There is also a strong sense among some here that the type of perspective in the Bronx is still missing in some crucial parts of mainstream American culture. That's why Sotomayor's nomination is seen as such a huge step.
"She will bring compassion," says Jose Mulero, who came to the United States as a teenager 50 years ago. "I'm not saying white people can't be compassionate or that they discriminate, necessarily, but white people think often of themselves. Latin people, minorities, we think of us all together."
That might sound to some exactly like the kind of reverse racism that critics have charged Sotomayor with. She said in a speech in 2001: "I would hope that a wise Latina woman with the richness of her experiences would more often than not reach a better conclusion than a white male who hasn't lived that life." Through the White House, Sotomayor has made clear that was a poor choice of words.
But in that same speech, she also talked about the tension in America between being "a melting pot and a salad bowl."
"We are a nation that takes pride in our ethnic diversity, recognizing its importance in shaping our society and in adding richness to its existence," she said. "Yet we simultaneously insist that we can and must function and live in a race and colorblind way that ignore these very differences that in other contexts we laud."
For many young people in this neighborhood, those differences are still very much apparent – as are some of the vestiges of distrust between races and socioeconomic groups. Diane Biswas is a high school graduate with some college course work who grew up in the neighborhood surrounding the Bronxdale Houses. She's also a single mother. When she was applying for a job in an upscale store in Manhattan, she felt people were suspicious just because she lived in the South Bronx.
"They asked, 'Is it going to be problem for you to get down here?' " she says. "But the way they asked I knew exactly what they meant: 'Is she a ghetto girl coming from the Bronx to work here and corrupt us?' I know they didn't mean to sound that way, but it was there."
Because of such experiences, many New Yorkers believe that the gist of Sotomayor's controversial comment was on target, if poorly worded.

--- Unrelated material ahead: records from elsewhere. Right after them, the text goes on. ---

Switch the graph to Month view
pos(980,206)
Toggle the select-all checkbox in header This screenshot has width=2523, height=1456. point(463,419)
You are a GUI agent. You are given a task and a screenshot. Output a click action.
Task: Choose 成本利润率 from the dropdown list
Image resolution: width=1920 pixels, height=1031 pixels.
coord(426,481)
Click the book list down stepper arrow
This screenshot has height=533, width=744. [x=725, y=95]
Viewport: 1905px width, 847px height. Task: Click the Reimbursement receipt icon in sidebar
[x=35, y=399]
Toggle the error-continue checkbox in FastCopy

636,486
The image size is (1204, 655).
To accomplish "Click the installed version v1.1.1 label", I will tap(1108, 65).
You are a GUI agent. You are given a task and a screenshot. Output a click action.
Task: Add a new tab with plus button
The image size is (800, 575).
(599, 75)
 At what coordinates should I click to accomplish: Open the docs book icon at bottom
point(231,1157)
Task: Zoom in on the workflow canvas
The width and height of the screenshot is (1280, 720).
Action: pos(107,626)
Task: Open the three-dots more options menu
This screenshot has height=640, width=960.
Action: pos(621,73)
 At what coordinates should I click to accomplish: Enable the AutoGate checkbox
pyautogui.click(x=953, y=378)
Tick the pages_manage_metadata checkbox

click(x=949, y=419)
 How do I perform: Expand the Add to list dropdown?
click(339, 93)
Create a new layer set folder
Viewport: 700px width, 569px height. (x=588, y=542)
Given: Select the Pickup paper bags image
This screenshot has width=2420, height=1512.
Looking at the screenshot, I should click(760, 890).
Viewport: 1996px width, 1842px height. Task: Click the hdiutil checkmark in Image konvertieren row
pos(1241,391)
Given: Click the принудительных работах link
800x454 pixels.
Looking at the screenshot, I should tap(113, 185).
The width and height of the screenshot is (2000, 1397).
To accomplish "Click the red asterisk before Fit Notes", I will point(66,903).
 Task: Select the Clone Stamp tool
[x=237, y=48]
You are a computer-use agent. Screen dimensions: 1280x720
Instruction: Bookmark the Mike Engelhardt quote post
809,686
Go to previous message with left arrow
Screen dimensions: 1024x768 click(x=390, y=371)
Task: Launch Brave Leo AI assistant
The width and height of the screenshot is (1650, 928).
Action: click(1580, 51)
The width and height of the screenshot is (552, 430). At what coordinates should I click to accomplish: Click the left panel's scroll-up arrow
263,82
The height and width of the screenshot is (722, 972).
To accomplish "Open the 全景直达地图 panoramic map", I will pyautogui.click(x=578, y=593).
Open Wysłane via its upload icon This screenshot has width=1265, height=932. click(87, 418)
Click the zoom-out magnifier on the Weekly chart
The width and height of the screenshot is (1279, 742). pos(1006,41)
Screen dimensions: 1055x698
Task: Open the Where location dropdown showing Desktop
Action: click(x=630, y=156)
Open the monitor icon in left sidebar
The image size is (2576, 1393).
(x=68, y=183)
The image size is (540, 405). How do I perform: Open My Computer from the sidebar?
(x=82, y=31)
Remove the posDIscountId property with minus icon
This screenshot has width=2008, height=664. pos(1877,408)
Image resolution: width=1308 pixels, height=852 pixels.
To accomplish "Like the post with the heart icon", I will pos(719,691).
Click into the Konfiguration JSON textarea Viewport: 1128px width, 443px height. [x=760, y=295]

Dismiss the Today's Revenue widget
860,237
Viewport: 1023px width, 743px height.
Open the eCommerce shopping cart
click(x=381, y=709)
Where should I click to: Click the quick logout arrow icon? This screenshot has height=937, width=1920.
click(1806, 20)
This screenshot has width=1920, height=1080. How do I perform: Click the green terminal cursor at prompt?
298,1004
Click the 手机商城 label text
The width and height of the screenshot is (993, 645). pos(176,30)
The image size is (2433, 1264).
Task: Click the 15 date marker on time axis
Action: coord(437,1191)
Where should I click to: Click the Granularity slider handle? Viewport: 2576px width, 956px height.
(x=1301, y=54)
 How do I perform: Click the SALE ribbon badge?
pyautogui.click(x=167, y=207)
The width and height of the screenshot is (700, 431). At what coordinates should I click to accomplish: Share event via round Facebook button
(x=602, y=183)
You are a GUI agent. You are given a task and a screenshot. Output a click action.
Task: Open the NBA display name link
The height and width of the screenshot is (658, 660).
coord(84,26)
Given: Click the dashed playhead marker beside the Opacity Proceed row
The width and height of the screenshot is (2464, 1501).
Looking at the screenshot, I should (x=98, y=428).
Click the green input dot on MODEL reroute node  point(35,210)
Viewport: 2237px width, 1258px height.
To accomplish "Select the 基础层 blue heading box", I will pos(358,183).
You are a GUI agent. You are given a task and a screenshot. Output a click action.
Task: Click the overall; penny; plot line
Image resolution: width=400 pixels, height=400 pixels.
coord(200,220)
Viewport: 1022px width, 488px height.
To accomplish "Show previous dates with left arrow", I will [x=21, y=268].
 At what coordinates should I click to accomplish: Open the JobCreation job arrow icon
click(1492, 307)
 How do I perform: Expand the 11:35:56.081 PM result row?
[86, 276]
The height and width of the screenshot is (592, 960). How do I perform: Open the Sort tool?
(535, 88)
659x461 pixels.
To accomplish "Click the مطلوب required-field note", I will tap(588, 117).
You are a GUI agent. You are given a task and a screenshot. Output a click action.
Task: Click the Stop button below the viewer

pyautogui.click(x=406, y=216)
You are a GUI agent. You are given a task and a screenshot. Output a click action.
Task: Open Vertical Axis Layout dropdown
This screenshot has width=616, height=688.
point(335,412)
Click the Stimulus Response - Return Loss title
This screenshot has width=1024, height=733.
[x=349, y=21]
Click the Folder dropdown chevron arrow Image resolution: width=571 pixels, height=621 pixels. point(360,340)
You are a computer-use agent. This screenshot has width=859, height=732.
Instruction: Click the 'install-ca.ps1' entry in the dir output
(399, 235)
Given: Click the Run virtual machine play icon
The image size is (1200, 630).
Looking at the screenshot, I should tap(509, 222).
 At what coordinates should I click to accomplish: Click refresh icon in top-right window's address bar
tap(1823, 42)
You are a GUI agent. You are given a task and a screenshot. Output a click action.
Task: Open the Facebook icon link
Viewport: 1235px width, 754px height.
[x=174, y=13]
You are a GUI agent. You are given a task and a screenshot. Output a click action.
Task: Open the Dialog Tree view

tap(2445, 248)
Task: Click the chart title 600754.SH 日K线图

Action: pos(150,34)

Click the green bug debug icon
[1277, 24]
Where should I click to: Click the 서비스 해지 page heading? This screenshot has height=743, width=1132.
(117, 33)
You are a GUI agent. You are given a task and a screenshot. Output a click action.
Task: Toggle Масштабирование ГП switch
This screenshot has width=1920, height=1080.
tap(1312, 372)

As the first Latina on the court, they say, she will bring a new perspective.
"It's very much like the first time Thurgood Marshall [an African-American] was nominated: He brought with him a sense of this country that had been missing from the Supreme Court," says Robert Ramirez, incoming president of the Puerto Rican Bar Association in New York. "That was not exclusive of his intimate knowledge of the Constitution. It simply means that he was able to add his unique perspective and a history that may not have always been given voice to on the court. Sotomayor can do that, too, not because the other justices may not have wanted to, but just that it's impossible to have that unique perspective unless you've been raised in the Bronx where you've experienced the culture and flavor and challenge of becoming an accomplished academic performer here."
Growing up with two languages and two cultures, as well as moving between two very different economic strata – think South Bronx and Yale – creates a unique kind of dexterity, say some Latina scholars.
"I always talk about my life as jumping double Dutch – two ropes going in opposite directions and jumping really, really hard and trying not to stop either of them," says Esmeralda Santiago, author of "When I Was Puerto Rican." "Sotomayor is a very good example of that, of somebody who is on both sides and can see both sides and has the intellect to be objective about both sides. I think that's something that's very rare and unusual."
Back on Capitol Hill, though, Republican senators are scouring her record to see if there's any indication that Sotomayor's controversial comment – the "wise Latina woman" one – has influenced her judicial temperament or understanding of the law. On Fox News earlier this week, Sen. Lindsey Graham (R) of South Carolina expressed his reservations about her nomination this way: "That statement is not about talking about her life experiences," he said. "It's getting from her life experiences a superiority based on those experiences versus somebody else in society. And I don't want that kind of person being a judge in my case."